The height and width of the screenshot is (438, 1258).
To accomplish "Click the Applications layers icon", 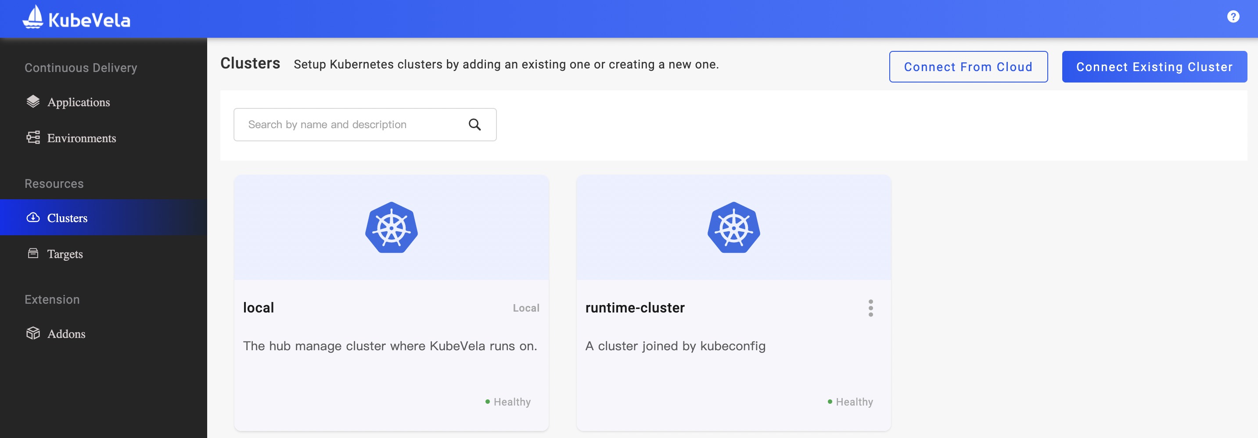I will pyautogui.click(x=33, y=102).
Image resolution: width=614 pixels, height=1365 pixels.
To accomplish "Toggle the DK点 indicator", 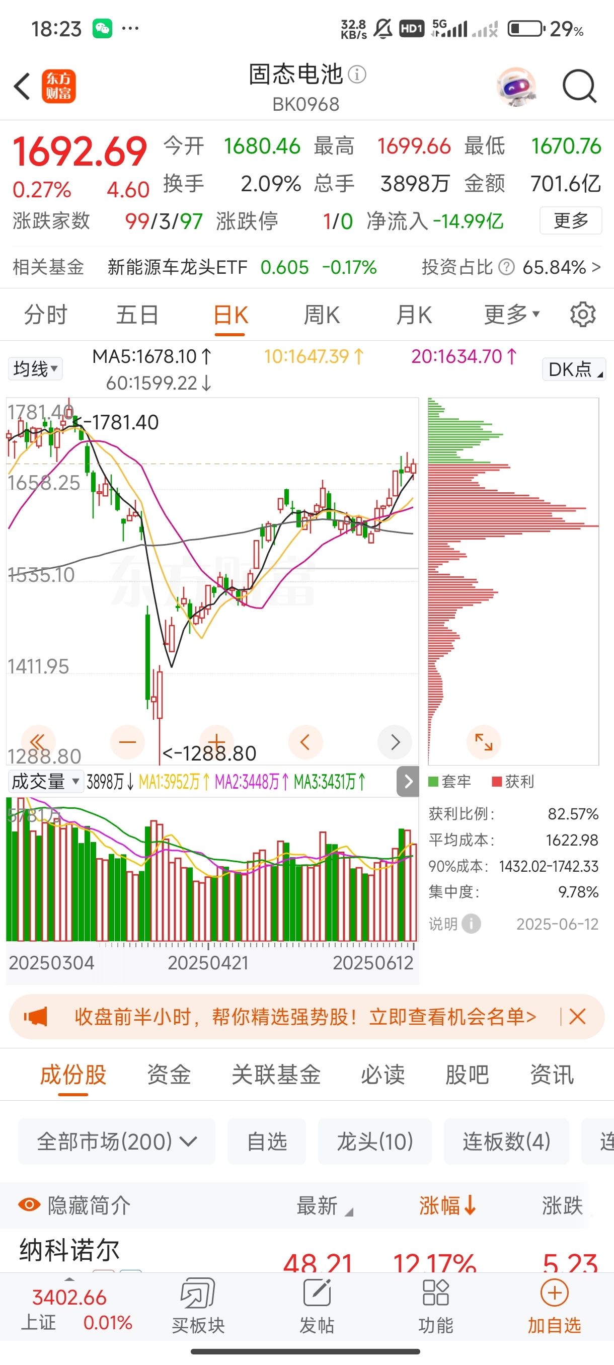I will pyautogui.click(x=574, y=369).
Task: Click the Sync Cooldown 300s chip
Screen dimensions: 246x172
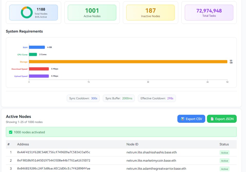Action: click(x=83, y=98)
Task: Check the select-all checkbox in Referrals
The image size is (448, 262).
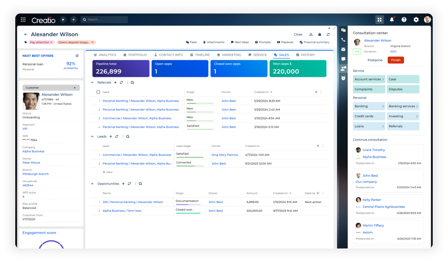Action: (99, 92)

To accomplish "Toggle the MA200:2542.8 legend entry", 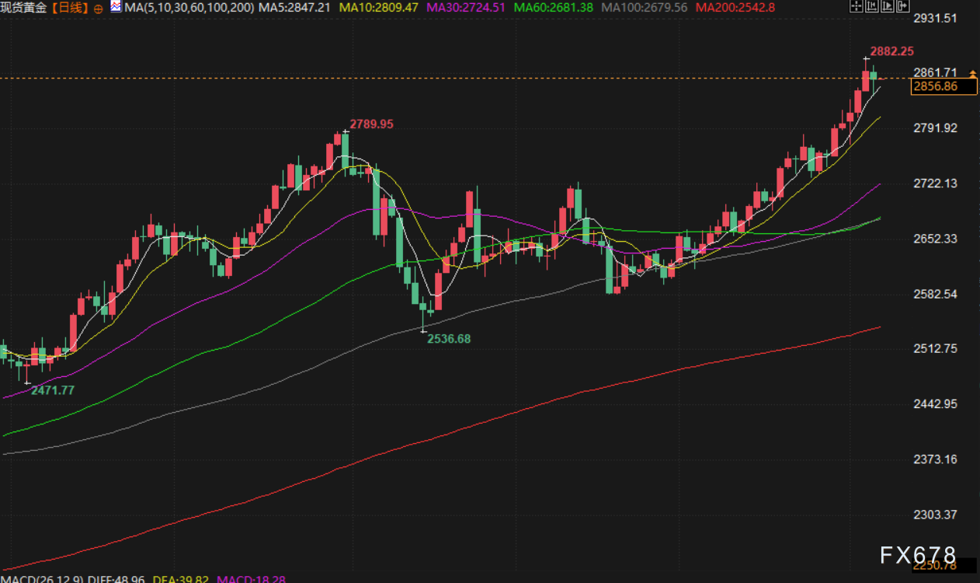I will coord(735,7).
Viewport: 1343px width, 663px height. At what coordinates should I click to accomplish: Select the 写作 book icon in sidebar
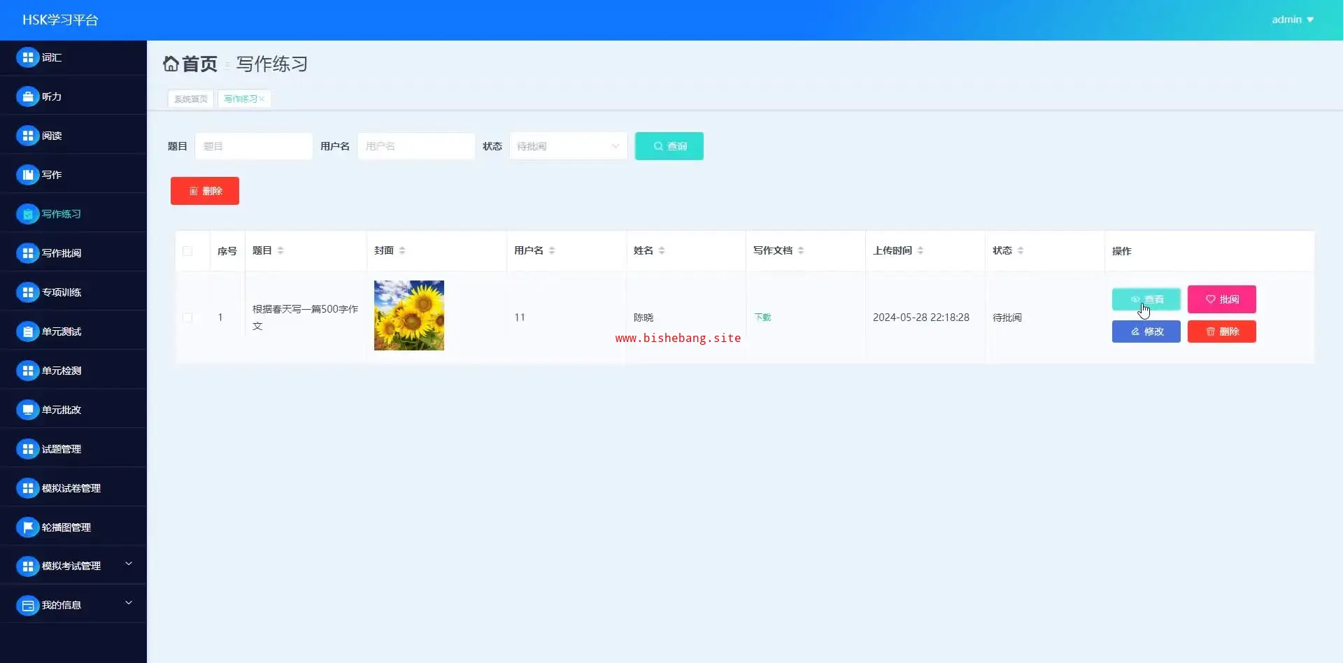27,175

########

# EXERCISE DETAILS:
Would you tally the lines above that include "Task" and reply with only the total?

# ANSWER SPACE:
2